* begin Provided data *

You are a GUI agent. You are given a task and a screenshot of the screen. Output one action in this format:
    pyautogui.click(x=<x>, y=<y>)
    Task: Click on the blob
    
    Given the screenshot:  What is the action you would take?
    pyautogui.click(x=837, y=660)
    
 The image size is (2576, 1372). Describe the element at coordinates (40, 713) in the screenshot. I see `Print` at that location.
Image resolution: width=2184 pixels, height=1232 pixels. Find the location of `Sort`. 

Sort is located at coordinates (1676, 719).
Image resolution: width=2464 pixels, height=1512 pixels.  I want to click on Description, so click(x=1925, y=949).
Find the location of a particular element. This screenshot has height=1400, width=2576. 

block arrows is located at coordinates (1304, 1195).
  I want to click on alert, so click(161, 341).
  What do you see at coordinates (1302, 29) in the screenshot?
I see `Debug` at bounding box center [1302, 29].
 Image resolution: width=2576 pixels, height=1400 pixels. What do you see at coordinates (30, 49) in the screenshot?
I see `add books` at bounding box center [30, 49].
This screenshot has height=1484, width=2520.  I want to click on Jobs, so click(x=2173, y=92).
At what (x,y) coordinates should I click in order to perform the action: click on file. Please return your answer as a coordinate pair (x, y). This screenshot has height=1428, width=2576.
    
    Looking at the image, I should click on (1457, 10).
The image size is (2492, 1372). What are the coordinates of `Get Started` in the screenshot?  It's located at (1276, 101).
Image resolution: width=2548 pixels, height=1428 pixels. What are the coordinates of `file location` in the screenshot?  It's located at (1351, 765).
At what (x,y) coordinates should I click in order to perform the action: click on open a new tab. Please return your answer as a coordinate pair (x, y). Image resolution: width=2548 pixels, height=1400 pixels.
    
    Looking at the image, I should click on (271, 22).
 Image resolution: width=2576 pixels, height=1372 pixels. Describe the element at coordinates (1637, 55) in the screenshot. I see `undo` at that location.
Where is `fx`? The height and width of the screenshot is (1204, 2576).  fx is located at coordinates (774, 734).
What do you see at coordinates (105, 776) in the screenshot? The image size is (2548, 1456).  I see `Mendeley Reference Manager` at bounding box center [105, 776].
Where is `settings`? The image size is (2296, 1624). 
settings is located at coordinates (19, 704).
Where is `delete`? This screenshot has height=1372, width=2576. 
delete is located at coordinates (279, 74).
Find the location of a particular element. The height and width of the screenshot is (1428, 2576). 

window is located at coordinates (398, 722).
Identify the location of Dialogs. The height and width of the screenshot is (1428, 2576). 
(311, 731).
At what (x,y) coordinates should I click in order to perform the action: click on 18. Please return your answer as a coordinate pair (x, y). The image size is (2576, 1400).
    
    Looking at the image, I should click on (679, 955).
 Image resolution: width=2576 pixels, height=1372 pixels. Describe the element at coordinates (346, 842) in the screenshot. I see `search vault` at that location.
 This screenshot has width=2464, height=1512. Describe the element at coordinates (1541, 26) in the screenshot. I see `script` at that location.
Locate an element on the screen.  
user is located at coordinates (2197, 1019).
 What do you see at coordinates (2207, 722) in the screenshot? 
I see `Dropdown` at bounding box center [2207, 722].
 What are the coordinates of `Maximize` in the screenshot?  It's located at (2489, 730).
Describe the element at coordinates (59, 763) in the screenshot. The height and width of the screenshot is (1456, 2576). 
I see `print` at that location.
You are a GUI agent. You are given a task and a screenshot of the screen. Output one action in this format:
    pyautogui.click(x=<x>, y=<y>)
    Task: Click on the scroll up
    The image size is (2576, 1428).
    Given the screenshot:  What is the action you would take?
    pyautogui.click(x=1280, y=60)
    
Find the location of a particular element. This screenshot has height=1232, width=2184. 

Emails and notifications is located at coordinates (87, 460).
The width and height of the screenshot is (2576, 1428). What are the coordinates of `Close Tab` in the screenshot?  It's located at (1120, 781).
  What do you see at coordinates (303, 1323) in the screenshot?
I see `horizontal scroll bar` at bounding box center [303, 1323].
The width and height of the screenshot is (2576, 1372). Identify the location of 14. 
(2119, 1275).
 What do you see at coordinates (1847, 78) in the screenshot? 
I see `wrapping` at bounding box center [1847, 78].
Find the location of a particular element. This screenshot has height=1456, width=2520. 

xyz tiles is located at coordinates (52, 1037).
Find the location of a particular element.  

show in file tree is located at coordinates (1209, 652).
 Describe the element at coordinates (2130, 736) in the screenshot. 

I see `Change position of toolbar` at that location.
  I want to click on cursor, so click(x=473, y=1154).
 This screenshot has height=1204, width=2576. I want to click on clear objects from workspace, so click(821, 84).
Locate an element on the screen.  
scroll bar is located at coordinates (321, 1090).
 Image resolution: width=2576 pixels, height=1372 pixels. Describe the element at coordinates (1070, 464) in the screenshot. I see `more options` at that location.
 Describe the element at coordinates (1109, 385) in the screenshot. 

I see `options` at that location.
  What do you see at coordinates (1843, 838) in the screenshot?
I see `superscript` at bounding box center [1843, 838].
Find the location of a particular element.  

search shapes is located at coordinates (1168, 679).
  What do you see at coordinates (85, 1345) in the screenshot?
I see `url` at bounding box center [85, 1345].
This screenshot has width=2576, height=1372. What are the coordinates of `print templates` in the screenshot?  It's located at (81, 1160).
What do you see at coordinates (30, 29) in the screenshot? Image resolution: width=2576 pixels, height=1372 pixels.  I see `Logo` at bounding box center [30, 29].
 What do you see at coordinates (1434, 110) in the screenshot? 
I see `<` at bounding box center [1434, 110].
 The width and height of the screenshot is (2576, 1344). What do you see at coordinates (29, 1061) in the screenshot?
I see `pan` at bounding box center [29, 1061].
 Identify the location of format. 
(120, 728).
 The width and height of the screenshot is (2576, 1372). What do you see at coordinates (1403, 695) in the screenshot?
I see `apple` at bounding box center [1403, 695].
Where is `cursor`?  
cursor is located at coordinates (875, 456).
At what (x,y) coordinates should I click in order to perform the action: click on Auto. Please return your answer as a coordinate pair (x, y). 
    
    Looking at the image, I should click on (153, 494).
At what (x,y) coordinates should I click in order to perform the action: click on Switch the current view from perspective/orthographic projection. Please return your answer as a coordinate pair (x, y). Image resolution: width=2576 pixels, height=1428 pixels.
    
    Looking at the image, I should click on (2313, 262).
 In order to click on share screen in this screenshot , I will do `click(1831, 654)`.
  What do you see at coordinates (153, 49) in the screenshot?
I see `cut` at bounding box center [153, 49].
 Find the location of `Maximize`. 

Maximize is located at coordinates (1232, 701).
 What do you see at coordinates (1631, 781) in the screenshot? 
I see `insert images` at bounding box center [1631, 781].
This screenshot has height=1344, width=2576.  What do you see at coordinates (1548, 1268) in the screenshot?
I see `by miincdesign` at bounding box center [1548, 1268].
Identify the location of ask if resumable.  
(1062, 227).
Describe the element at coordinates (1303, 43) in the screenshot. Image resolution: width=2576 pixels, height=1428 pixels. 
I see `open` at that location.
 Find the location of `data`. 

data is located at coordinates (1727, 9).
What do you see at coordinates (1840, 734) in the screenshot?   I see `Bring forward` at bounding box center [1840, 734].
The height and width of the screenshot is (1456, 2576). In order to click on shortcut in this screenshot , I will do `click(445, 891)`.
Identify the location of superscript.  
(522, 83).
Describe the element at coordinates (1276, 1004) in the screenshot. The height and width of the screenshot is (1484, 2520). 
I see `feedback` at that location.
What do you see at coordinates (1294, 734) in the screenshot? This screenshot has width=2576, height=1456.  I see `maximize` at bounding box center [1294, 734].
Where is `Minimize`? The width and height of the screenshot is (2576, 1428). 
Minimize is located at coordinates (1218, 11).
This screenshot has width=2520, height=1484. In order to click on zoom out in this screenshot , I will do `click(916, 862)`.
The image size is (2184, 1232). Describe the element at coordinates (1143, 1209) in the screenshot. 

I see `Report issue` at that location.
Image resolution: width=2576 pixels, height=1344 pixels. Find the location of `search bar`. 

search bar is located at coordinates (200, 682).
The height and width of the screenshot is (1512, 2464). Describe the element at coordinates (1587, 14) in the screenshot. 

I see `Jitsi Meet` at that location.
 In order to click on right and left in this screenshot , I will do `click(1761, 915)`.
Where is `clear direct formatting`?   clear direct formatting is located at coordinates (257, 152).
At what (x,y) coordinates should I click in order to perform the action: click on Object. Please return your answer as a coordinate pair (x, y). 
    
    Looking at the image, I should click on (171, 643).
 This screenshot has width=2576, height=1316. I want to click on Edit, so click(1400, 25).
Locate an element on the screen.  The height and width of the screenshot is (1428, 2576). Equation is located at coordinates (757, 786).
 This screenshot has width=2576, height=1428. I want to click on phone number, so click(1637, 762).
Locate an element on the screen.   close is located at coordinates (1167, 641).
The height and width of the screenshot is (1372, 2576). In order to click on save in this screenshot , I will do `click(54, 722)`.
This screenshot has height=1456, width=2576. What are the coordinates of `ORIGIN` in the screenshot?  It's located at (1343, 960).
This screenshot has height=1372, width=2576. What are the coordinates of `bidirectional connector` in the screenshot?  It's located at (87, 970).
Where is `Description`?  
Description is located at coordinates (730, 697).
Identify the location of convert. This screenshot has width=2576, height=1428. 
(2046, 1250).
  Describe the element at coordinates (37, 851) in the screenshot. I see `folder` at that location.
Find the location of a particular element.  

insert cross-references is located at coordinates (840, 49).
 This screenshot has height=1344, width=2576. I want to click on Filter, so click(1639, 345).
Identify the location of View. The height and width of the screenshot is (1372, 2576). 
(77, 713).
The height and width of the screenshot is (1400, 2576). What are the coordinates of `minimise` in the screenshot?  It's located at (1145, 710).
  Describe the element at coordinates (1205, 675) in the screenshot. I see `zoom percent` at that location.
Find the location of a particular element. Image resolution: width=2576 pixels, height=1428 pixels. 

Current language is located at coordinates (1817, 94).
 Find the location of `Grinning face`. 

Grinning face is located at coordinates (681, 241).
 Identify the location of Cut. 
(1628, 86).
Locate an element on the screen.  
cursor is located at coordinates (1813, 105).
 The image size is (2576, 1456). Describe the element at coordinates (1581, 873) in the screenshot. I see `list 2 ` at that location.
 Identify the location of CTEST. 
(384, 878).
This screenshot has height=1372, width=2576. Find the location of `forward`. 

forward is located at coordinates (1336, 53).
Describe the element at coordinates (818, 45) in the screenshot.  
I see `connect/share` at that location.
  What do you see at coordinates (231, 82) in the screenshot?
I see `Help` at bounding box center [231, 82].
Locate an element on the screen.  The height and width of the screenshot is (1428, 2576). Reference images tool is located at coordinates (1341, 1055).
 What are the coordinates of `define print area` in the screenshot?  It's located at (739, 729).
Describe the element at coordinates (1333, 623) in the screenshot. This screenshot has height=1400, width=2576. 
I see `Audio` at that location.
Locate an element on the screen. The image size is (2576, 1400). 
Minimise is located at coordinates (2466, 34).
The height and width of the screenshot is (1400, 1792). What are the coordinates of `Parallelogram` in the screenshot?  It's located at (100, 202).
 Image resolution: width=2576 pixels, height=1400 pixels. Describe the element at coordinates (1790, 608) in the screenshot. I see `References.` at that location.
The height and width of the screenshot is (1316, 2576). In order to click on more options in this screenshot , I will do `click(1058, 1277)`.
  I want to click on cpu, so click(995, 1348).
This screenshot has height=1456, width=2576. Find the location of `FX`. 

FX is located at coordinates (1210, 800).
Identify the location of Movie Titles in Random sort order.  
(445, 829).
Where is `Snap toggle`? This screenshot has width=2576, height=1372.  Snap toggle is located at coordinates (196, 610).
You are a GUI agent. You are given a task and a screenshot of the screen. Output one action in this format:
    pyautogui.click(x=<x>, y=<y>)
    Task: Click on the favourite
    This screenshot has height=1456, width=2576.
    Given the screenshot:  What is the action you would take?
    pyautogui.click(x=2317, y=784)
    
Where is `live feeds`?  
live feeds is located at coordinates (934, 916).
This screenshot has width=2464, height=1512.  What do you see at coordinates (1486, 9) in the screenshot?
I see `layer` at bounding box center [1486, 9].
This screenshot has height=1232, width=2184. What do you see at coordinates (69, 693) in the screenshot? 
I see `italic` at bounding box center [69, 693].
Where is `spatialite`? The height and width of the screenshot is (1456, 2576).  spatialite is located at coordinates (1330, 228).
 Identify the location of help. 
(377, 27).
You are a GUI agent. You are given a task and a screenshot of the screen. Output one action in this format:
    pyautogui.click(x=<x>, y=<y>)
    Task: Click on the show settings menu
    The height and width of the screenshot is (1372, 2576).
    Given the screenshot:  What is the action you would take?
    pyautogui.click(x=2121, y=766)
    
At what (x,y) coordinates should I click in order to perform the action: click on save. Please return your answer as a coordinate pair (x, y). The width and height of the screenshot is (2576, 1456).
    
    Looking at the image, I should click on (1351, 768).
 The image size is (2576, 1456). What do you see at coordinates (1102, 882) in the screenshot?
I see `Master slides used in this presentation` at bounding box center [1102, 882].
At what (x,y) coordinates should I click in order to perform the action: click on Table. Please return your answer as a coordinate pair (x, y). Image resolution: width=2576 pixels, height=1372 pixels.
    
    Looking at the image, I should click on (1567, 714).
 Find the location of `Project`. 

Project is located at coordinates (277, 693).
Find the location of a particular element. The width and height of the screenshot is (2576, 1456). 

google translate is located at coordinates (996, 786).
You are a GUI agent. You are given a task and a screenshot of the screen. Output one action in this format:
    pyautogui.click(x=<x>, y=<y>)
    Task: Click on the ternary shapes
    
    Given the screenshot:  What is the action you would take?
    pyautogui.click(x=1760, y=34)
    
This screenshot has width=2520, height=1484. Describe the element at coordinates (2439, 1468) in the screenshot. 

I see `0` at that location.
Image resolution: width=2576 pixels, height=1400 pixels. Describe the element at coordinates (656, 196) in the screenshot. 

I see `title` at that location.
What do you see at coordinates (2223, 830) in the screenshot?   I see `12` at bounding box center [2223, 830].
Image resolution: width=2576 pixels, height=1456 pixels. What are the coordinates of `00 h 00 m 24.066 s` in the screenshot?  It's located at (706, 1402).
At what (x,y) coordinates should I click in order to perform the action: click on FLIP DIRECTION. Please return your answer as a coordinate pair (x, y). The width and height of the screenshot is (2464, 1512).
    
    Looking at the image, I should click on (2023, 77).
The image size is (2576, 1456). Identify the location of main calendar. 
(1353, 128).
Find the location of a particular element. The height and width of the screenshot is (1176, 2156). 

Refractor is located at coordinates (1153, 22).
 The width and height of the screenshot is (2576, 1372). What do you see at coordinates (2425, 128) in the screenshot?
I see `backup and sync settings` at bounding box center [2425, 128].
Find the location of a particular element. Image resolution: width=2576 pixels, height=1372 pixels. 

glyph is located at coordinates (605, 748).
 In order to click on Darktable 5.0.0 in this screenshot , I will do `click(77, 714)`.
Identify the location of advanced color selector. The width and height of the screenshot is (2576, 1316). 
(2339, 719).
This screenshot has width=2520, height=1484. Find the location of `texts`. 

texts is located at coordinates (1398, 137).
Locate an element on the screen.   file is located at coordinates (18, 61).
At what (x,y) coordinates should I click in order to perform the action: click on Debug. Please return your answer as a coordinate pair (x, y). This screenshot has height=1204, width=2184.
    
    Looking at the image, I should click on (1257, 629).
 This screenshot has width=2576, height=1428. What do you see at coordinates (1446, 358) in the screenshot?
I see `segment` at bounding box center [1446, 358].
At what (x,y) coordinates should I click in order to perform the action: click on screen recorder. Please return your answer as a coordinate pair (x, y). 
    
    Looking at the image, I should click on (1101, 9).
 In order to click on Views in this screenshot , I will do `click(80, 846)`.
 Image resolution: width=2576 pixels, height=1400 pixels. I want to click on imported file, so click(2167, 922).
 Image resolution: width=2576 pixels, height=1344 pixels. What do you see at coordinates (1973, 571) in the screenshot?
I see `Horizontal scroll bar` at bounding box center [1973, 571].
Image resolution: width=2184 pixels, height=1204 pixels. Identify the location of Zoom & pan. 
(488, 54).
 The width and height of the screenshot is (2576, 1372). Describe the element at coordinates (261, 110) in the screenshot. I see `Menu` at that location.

* end Provided data *

Directive
Output the material between the line holding "at (2489, 730)." and the line holding "pyautogui.click(x=1280, y=60)", inclusive, as a numbered list with blank lines omitted.

Written solution
1.  What are the coordinates of `Maximize` in the screenshot?  It's located at (2489, 730).
2. Describe the element at coordinates (59, 763) in the screenshot. The height and width of the screenshot is (1456, 2576). 
3. I see `print` at that location.
4. You are a GUI agent. You are given a task and a screenshot of the screen. Output one action in this format:
5.     pyautogui.click(x=<x>, y=<y>)
6.     Task: Click on the scroll up
7.     The image size is (2576, 1428).
8.     Given the screenshot:  What is the action you would take?
9.     pyautogui.click(x=1280, y=60)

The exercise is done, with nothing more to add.